- **Aim of the task**:
Copy out the lines word for word, beginning with the line that contains "You are a GUI" and continuing through the line that contains "Task: Toggle InvoiceModel".

- **Input records**:
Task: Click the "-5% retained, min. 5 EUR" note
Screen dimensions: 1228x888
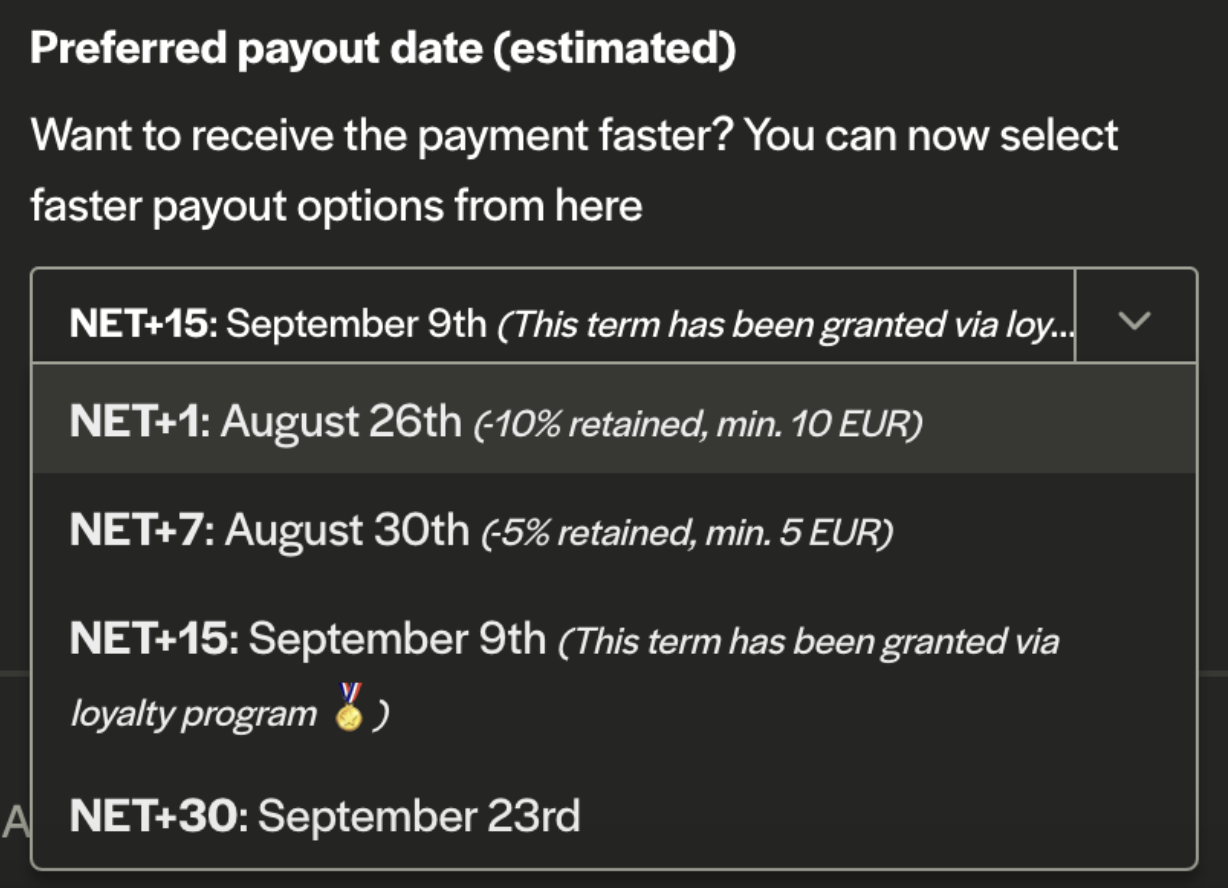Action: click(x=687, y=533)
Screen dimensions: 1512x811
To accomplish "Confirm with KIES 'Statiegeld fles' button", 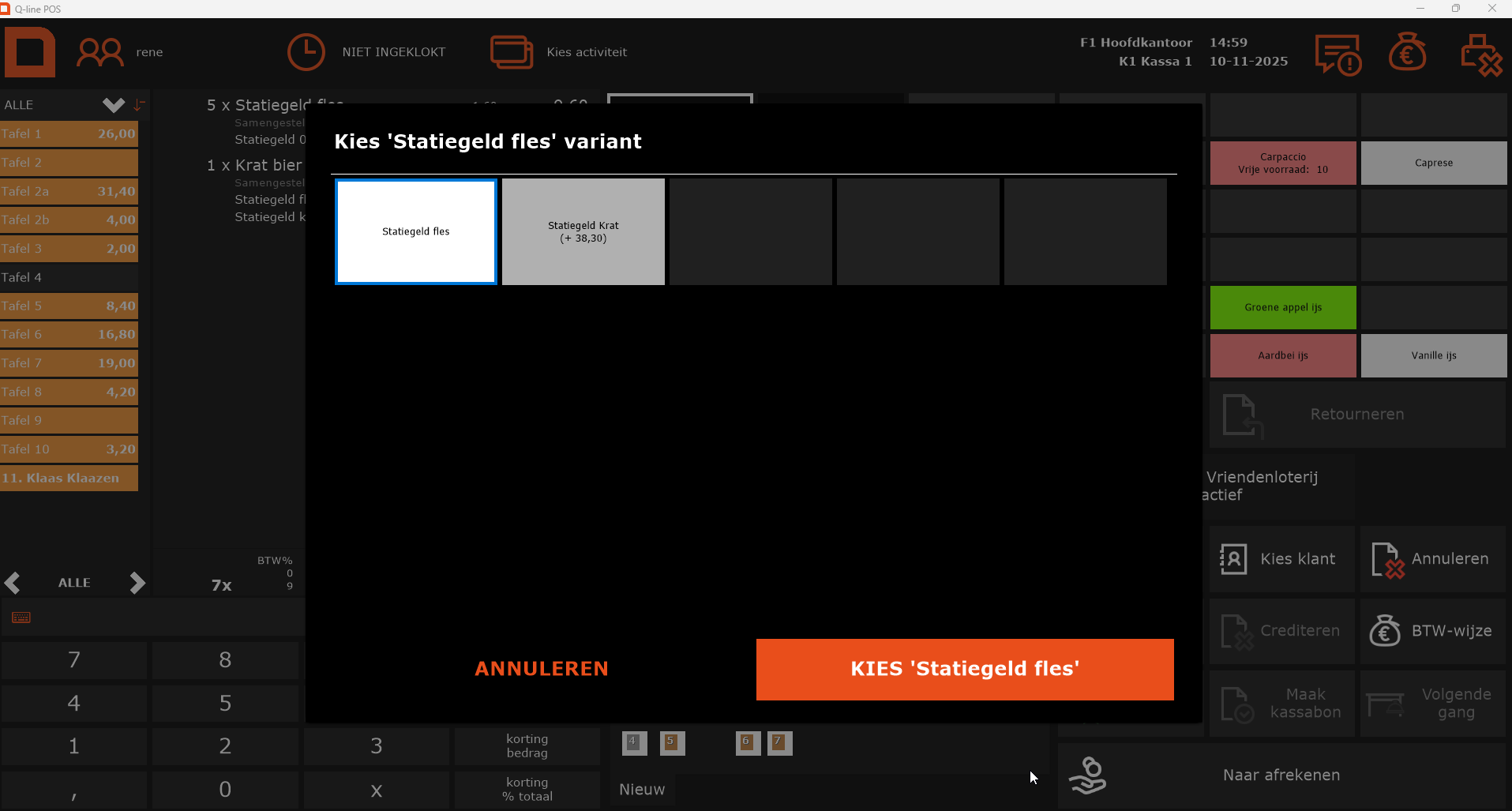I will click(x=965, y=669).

* * *

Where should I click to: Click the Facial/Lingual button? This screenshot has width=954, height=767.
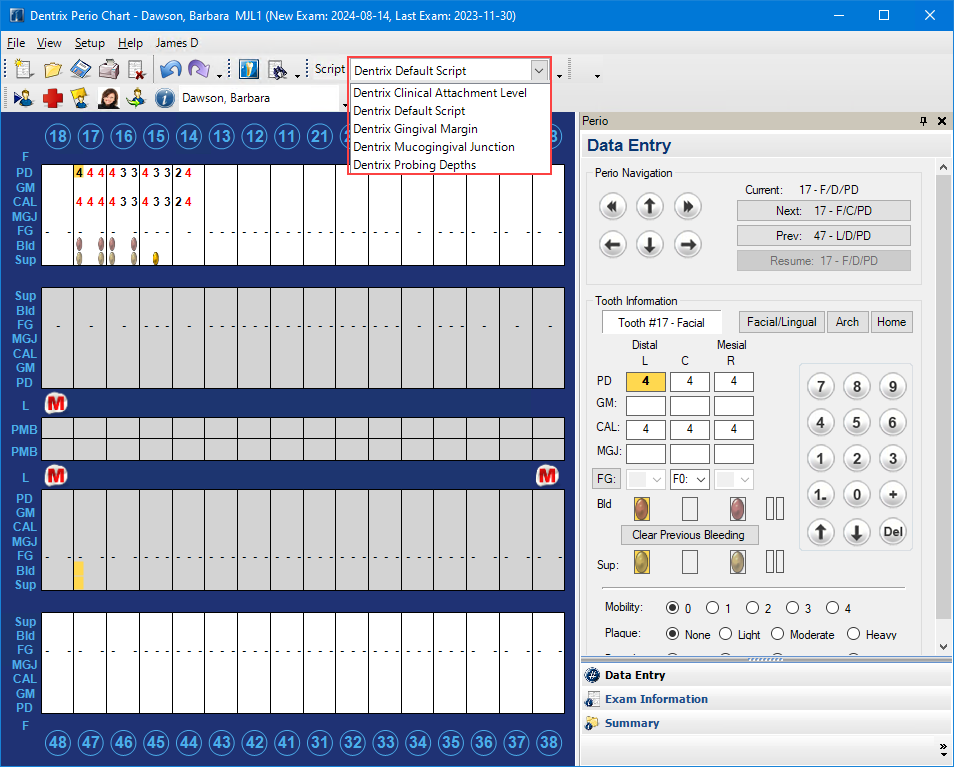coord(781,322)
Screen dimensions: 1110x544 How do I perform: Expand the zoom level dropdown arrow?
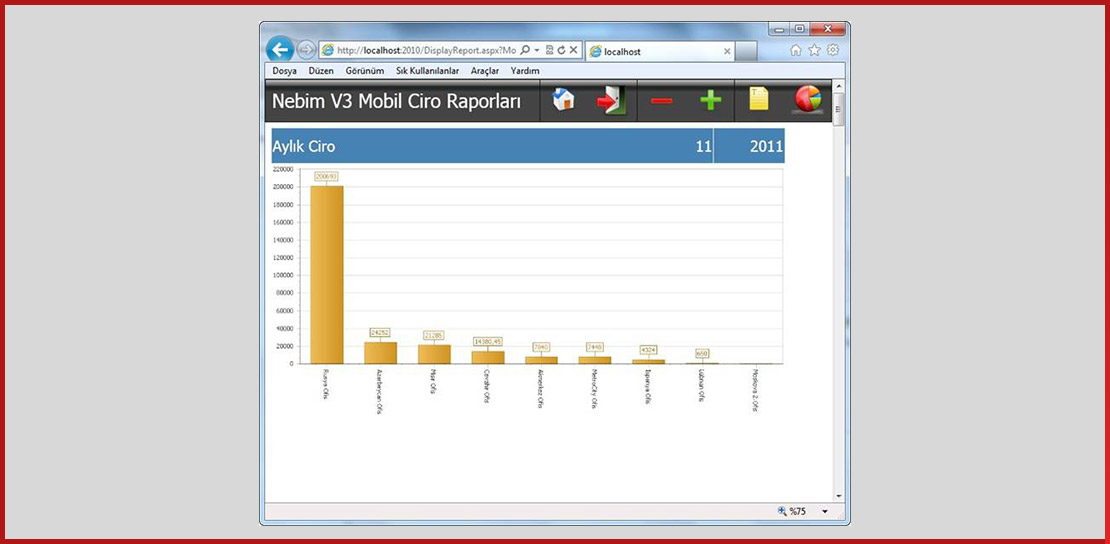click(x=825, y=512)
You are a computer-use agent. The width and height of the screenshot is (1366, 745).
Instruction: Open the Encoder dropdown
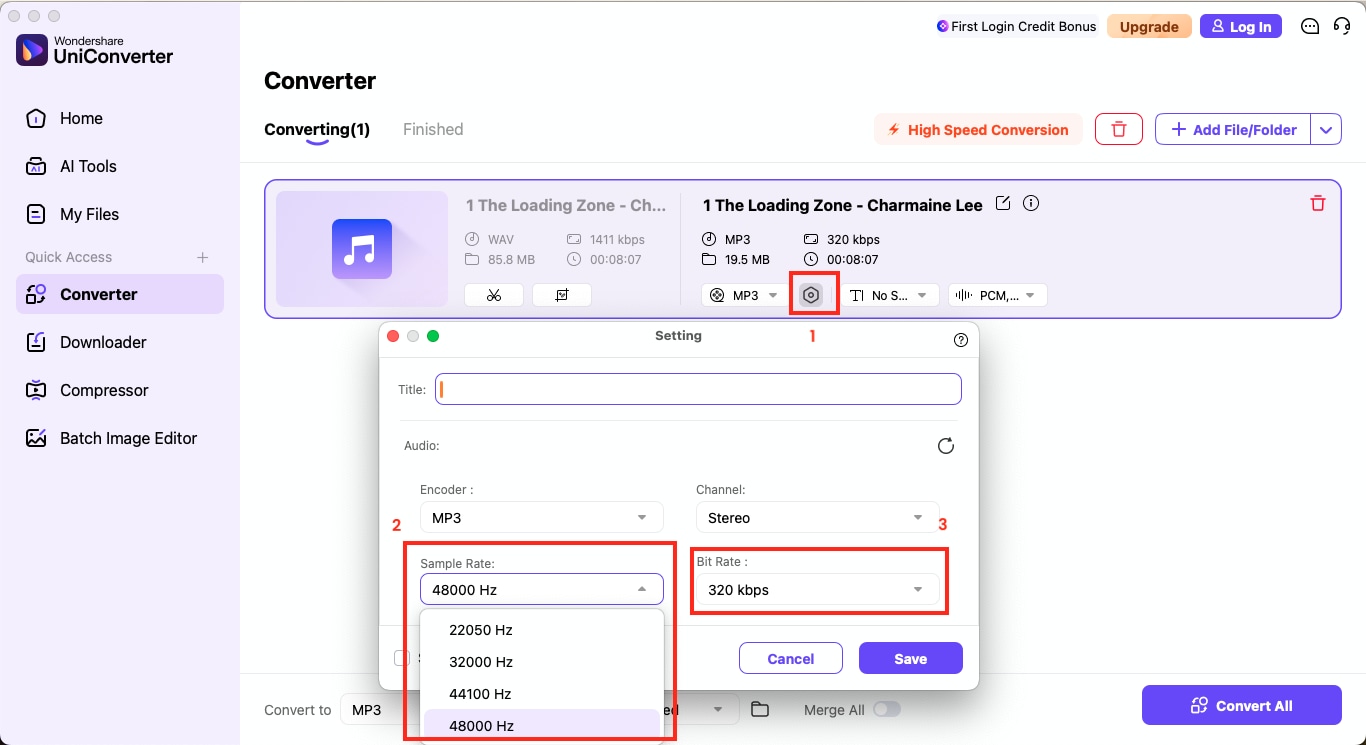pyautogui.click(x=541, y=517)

==

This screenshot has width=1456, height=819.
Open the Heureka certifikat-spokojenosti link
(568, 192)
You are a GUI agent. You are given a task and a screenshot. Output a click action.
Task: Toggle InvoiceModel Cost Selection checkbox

- **Complete output**:
You are a GUI agent. You are given a task and a screenshot. Output a click action.
Task: Toggle InvoiceModel Cost Selection checkbox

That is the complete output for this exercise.